The lights are on, but nobody’s home at the start of kilted director Murat Daltaban’s terrific production of Rhinoceros, wonderfully adapted from Eugene Ionesco’s modern classic by Zinnie Harris, as the audience bathes in the same warm glow as Tom Piper’s expansive set of three white walls which stretch from what a joiner friend calls “the hair to the flair” as opposed to “the neck to the deck” (his way of differentiating between thinking and manual work).

Then a moustachioed waitress (Natalie Arle-Toyne who doubles as Mrs Boeuf) marches into Peter Brook’s “empty space”, which is as wide and square as a military parade ground, to arrange an army of hard-backed chairs into a regimental rank with a fastidiousness which would put Adolf Hitler (wonderfully parodied by the ever-excellent Myra McFadyen) to shame.

But to no avail. For by the end of the play they are suspended in the air like a foetus in a jar of formaldehyde and tossed on their backs like the corpse of an endangered species gunned down for their prized tusks by gung-ho game hunters such as Trump “I’m a hunter, for that I make no apologies” Junior.

Unlike the titular beasts which over the course of an uninterrupted and rapid-fire hour and forty minutes of comical absurdity swell in numbers from a solitary rogue to an abomination of “green gremlins” (think Clinton’s “basket of deplorables” and to a lesser extent Gordon Brown’s “bigoted woman”) which rampage through the streets in search of a target to gore with their humungous horns. The primary one being “to replace morality with the law of the jungle”.

But one man stands strong, albeit alone (the excellent Robert Jack as the disillusioned everyman Berenger), while the rest morph into thick-skinned animals after falling prey to group-think and the tidal wave of populism driven by empty slogans such as the Orwellian-inspired one horn good, two horns bad in reference to immigrants and “the other”.

One by one they fall, including Berenger’s best friend (Steven McNicoll in sparkling form as the full to the “vim” Jean), his girlfriend Daisy (a radiant Jessica Hardwick) and a “professional logician” (Harry Ward who handles the complexities of reducing philosophical conundrums to pithy one-liners with as much ease and success as Harry Houdini escaping from a straitjacket).

“How is this even possible in a civilised country?” asks the staunch trade unionist Botard (Sally Reid who doubles as a bolshy grocer). Look no further than the rise of The Donald, the Far Right in Europe and closer to home Farage and his fellow Little Englanders who built their fleeting success (not to mention inordinate appearances on mainstream political shows such as Question Time) on the backs of demonising muslims, immigrants and “bad hombres” aka Johnny Foreigner.

What starts off as politics with a small “p” crescendos into politics with a big “P” (not to mention “taking the p”) as Berenger howls to the moon “I will not change” from atop a shrunken stage framed within an ever decreasing proscenium arch. But is it the cry of a social democrat refusing to compromise his liberal beliefs in a fairer, more equal society for the many, not the few? Or is it the cry of a late convert to the cause of all for one and one for oneself-ism?
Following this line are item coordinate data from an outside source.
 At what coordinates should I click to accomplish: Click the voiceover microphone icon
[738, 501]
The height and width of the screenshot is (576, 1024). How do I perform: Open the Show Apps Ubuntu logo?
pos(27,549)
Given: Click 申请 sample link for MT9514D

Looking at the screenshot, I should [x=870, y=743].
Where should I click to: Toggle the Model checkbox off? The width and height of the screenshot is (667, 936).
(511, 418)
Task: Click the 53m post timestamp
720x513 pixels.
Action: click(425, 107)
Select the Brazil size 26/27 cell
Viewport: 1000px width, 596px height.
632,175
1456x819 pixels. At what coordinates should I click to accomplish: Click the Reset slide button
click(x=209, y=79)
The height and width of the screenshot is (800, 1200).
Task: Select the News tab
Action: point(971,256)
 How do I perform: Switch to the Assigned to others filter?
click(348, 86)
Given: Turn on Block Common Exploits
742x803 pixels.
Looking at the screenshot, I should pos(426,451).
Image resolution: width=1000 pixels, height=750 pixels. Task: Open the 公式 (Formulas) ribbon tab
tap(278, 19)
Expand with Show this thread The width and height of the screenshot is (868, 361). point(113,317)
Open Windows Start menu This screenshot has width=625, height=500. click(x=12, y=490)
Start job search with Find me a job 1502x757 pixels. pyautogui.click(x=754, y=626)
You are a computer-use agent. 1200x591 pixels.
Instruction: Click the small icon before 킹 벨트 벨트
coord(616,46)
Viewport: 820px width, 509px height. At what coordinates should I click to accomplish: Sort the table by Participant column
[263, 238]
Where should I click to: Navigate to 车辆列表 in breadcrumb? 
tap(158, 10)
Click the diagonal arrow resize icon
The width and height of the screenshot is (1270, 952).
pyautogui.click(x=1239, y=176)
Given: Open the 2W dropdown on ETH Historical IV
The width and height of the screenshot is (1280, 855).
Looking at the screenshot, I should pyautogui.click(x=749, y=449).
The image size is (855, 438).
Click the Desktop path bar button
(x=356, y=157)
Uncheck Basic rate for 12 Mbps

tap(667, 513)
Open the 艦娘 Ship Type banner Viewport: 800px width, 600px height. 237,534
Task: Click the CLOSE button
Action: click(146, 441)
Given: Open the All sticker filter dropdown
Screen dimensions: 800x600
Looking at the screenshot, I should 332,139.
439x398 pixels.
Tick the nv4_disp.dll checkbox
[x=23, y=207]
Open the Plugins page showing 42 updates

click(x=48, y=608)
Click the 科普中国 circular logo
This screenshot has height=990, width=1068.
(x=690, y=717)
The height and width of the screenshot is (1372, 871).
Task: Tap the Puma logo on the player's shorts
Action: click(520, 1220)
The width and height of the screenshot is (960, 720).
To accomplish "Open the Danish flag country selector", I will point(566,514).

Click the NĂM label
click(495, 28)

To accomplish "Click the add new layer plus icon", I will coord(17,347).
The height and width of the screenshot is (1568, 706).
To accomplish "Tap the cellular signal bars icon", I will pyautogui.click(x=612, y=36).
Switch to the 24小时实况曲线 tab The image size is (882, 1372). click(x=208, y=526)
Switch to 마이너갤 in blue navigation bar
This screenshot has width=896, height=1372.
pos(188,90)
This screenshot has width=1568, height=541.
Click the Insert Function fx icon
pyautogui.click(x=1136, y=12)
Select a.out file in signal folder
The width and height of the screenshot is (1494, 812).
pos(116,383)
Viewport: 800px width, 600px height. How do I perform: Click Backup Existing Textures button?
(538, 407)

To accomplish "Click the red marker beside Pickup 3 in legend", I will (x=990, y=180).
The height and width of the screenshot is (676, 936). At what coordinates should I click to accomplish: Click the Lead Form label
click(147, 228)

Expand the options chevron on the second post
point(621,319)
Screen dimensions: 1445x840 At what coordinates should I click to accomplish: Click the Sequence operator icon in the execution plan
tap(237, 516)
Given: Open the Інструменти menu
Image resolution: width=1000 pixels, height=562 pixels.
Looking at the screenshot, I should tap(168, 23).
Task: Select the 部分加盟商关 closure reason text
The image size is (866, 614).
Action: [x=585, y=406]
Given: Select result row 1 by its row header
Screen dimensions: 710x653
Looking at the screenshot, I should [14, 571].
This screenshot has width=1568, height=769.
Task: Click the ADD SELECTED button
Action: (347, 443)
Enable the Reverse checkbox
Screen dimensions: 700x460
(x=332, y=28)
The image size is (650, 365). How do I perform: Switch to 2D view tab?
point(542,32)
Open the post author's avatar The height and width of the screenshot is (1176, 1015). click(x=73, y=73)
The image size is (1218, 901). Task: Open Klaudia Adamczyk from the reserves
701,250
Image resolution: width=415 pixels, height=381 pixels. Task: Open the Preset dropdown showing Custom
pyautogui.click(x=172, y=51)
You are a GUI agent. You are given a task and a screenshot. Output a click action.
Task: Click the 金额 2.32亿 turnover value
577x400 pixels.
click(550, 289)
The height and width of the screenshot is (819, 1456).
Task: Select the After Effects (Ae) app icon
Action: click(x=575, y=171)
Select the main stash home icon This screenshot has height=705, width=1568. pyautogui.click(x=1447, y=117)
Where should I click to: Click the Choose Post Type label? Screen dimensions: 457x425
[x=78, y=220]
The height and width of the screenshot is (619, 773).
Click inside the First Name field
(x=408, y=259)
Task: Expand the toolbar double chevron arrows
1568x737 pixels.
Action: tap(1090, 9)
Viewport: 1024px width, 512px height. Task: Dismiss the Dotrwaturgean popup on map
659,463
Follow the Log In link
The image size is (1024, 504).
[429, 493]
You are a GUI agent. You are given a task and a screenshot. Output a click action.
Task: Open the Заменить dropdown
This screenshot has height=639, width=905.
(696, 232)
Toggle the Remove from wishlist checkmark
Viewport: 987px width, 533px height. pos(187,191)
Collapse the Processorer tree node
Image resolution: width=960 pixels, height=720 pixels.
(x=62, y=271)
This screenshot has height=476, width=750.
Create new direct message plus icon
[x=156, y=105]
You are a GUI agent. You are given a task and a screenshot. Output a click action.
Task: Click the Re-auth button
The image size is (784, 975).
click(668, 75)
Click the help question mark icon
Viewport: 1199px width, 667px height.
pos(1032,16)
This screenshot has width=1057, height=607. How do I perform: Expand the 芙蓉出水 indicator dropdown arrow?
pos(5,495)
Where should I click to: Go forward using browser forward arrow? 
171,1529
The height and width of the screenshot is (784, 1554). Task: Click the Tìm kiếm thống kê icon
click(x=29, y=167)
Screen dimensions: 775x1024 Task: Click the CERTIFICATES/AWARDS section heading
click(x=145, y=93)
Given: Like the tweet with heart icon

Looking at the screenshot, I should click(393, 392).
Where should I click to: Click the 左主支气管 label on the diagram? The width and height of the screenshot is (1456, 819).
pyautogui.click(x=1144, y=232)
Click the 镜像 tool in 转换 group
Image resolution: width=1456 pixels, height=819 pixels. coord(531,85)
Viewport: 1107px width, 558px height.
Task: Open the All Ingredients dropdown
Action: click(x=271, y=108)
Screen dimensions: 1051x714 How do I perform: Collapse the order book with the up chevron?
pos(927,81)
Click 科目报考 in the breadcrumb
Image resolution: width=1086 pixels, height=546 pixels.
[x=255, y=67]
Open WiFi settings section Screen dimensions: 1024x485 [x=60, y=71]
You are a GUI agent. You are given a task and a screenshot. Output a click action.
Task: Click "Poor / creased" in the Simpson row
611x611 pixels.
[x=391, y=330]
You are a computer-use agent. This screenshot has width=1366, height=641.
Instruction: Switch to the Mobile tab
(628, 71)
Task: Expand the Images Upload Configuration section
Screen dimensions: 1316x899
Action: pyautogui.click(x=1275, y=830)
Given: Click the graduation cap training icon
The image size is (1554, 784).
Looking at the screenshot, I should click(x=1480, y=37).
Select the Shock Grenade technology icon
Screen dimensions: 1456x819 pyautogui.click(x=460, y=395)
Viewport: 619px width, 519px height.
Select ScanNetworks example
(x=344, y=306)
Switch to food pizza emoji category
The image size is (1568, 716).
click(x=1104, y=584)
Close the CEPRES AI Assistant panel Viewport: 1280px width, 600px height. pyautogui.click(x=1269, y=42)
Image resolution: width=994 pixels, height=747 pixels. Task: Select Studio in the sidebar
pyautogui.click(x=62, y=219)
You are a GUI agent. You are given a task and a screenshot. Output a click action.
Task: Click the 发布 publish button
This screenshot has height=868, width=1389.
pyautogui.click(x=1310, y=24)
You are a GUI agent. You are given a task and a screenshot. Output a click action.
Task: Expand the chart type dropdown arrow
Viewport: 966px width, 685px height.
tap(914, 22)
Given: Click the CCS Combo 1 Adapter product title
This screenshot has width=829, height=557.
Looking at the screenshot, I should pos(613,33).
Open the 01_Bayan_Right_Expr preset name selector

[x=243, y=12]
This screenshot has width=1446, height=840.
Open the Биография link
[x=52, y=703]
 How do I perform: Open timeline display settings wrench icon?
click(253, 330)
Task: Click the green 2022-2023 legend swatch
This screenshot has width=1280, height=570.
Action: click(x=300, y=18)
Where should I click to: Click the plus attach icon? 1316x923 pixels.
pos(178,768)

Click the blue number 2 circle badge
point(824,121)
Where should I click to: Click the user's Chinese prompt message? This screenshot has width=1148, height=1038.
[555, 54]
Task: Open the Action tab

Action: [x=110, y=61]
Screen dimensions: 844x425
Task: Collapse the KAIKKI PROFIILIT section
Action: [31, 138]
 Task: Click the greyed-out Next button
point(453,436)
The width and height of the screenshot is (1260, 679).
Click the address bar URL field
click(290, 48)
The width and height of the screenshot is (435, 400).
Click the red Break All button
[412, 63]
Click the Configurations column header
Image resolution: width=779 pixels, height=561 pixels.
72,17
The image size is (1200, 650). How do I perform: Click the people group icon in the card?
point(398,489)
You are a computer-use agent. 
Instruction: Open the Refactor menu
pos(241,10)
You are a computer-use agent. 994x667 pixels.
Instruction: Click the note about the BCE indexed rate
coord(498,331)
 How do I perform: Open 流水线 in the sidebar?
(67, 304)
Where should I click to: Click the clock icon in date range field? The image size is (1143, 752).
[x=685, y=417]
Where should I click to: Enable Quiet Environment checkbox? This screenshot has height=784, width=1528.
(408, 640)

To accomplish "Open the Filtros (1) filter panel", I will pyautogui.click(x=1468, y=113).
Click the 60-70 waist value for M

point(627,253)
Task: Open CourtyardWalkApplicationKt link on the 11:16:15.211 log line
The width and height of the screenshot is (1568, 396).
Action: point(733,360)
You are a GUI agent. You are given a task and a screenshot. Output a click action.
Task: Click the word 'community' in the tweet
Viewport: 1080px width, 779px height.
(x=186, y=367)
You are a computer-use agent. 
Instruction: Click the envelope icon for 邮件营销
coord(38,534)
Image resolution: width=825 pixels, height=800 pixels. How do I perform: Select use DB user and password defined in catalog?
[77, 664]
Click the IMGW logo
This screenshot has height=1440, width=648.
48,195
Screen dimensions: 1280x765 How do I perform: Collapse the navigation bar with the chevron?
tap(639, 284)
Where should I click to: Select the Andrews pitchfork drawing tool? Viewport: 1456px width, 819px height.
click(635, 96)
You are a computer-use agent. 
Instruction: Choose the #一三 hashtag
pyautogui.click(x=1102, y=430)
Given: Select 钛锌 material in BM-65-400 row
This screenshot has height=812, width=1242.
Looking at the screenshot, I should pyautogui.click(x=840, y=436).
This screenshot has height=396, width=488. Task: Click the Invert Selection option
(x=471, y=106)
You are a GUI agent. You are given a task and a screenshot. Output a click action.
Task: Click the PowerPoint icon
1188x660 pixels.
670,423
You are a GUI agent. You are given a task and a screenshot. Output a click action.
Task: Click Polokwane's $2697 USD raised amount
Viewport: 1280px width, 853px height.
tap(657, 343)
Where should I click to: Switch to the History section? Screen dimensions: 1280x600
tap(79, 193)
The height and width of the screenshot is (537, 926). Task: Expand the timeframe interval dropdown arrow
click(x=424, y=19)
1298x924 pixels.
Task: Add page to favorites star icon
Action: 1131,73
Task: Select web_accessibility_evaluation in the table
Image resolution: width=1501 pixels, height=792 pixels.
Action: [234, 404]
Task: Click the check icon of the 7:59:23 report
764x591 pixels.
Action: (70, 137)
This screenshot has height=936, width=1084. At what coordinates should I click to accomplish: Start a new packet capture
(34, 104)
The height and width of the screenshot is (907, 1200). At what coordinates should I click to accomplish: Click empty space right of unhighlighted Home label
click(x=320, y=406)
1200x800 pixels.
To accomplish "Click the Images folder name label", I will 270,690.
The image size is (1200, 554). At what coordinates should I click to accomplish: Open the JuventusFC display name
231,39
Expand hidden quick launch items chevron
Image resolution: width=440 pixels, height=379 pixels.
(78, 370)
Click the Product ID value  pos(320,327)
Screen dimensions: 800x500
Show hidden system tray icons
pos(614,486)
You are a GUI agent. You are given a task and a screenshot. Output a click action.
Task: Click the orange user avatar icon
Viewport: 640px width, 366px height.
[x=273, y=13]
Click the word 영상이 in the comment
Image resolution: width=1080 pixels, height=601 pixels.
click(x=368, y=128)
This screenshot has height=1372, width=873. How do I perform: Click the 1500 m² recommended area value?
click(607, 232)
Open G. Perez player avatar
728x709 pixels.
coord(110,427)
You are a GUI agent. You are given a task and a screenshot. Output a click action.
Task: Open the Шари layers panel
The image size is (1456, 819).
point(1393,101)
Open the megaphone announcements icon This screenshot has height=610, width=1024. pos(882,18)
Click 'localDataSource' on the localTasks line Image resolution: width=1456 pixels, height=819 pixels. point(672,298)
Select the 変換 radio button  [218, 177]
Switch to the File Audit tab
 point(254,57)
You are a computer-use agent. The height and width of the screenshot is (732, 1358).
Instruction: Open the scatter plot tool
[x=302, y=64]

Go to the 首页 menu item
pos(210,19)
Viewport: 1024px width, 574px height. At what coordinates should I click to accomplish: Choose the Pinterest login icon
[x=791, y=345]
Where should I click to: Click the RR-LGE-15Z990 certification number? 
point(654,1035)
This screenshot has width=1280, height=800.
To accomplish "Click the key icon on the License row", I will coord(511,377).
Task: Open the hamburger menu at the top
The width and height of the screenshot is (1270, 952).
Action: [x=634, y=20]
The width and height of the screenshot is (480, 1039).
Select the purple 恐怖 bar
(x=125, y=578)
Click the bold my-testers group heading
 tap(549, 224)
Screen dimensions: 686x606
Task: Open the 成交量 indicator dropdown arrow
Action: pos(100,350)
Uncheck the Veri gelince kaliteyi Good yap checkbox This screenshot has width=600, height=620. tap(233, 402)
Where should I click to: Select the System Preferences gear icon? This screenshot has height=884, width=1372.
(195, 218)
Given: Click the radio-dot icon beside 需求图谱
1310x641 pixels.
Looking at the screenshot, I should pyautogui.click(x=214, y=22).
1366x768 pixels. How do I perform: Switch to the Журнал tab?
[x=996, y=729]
An enigmatic ending to a blisteringly funny and imaginatively staged narrative, bolstered by a scintillating live score by Oguz Kaplangi (a mish-mash of sirens and nature, arabic and funk) and an arresting lighting design by Chris Davey, which matches Jean’s tongue-in-cheek description of the latest play at the Lyceum which he instructs Berenger to watch on the grounds that it is “a 5 star show, go see”. What he said!